#### [Page]

● ● ● ● ● ● ●

1934/35: The Maple Leafs continue to be one of hockey's premier teams as they win the Canadian Division for the 3rd year in a row with a terrific 30-14-4 record. In the semifinals the Leafs overcame a stunning Game 1 loss in overtime beating the Boston Bruins in 4 games. However, in the finals the Leafs would stunned by the Montreal Maroons who swept them in 3 straight in the first all-Canadian Cup Final since 1926.
1935/36: Despite failing to win the division the Maple Leafs make the playoffs again with a solid 23-19-6 record. In the quarterfinal total goal series the Maple Leafs overcome a 3-0 loss in Game 1 by beating the Boston Bruins 8-3 in Game 2. In the semifinals the Leafs would knock off the New York Americans in 2 games to 1 in a best of 3. However, the Leafs run would end in the finals as they are beaten by the Detroit Red Wings 3 games to 1.

● ● ● ● ● ● ●

#### [Prompt 1]
Edit the listing below. Reproduce only the lines starting at the one containing "Task: Open the top-right settings kebab menu" and ending after the one containing "Looking at the", with "kebab" changed to "three-dot" and all else left as it stands.

#### [Provided data]
● ● ● ● ● ● ●

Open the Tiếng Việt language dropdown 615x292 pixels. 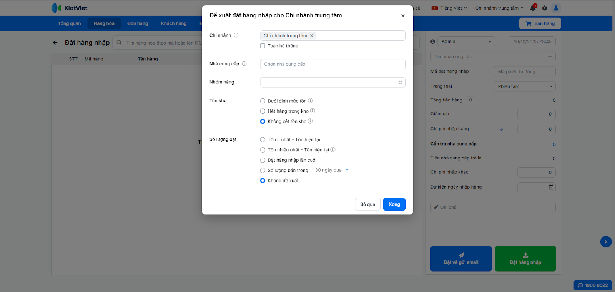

● ● ● ● ● ● ●

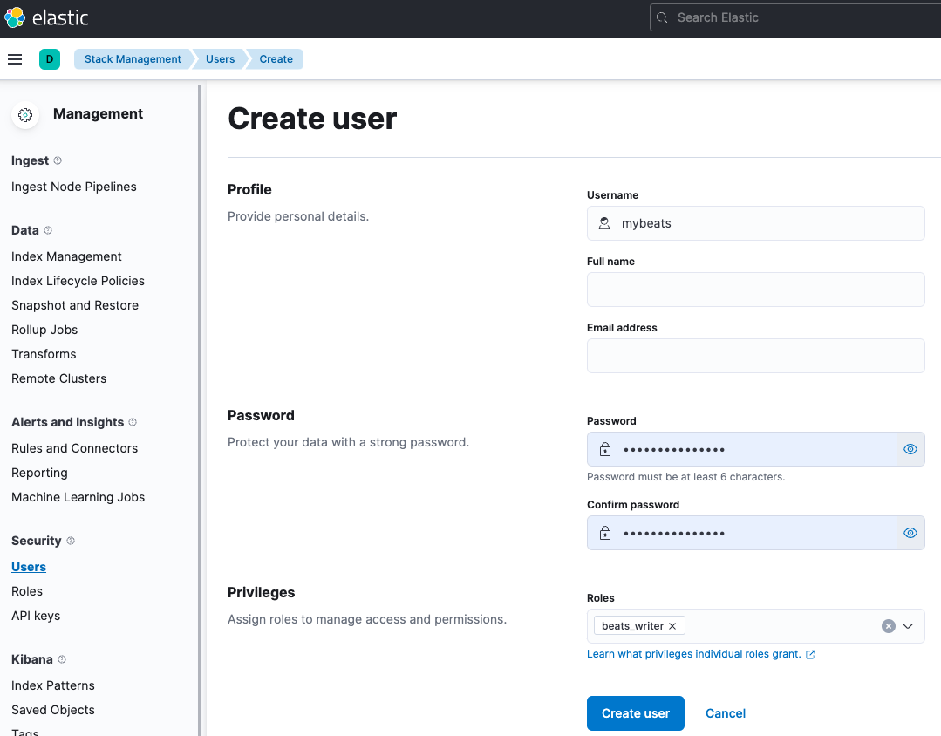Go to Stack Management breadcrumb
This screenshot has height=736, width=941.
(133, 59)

● ● ● ● ● ● ●

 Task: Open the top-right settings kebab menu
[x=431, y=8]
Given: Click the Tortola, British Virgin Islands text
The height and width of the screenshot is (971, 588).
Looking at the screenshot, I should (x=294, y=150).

● ● ● ● ● ● ●

#### [Prompt 2]
Retype a passage from the Maple Leafs seasons text above, starting at the words "1934/35: The Maple" and ending after "games to 1.".

#### [Exercise output 1]
 Task: Open the top-right settings three-dot menu
[x=431, y=8]
Given: Click the Tortola, British Virgin Islands text
The height and width of the screenshot is (971, 588).
Looking at the screenshot, I should (x=294, y=150).

#### [Exercise output 2]
1934/35: The Maple Leafs continue to be one of hockey's premier teams as they win the Canadian Division for the 3rd year in a row with a terrific 30-14-4 record. In the semifinals the Leafs overcame a stunning Game 1 loss in overtime beating the Boston Bruins in 4 games. However, in the finals the Leafs would stunned by the Montreal Maroons who swept them in 3 straight in the first all-Canadian Cup Final since 1926.
1935/36: Despite failing to win the division the Maple Leafs make the playoffs again with a solid 23-19-6 record. In the quarterfinal total goal series the Maple Leafs overcome a 3-0 loss in Game 1 by beating the Boston Bruins 8-3 in Game 2. In the semifinals the Leafs would knock off the New York Americans in 2 games to 1 in a best of 3. However, the Leafs run would end in the finals as they are beaten by the Detroit Red Wings 3 games to 1.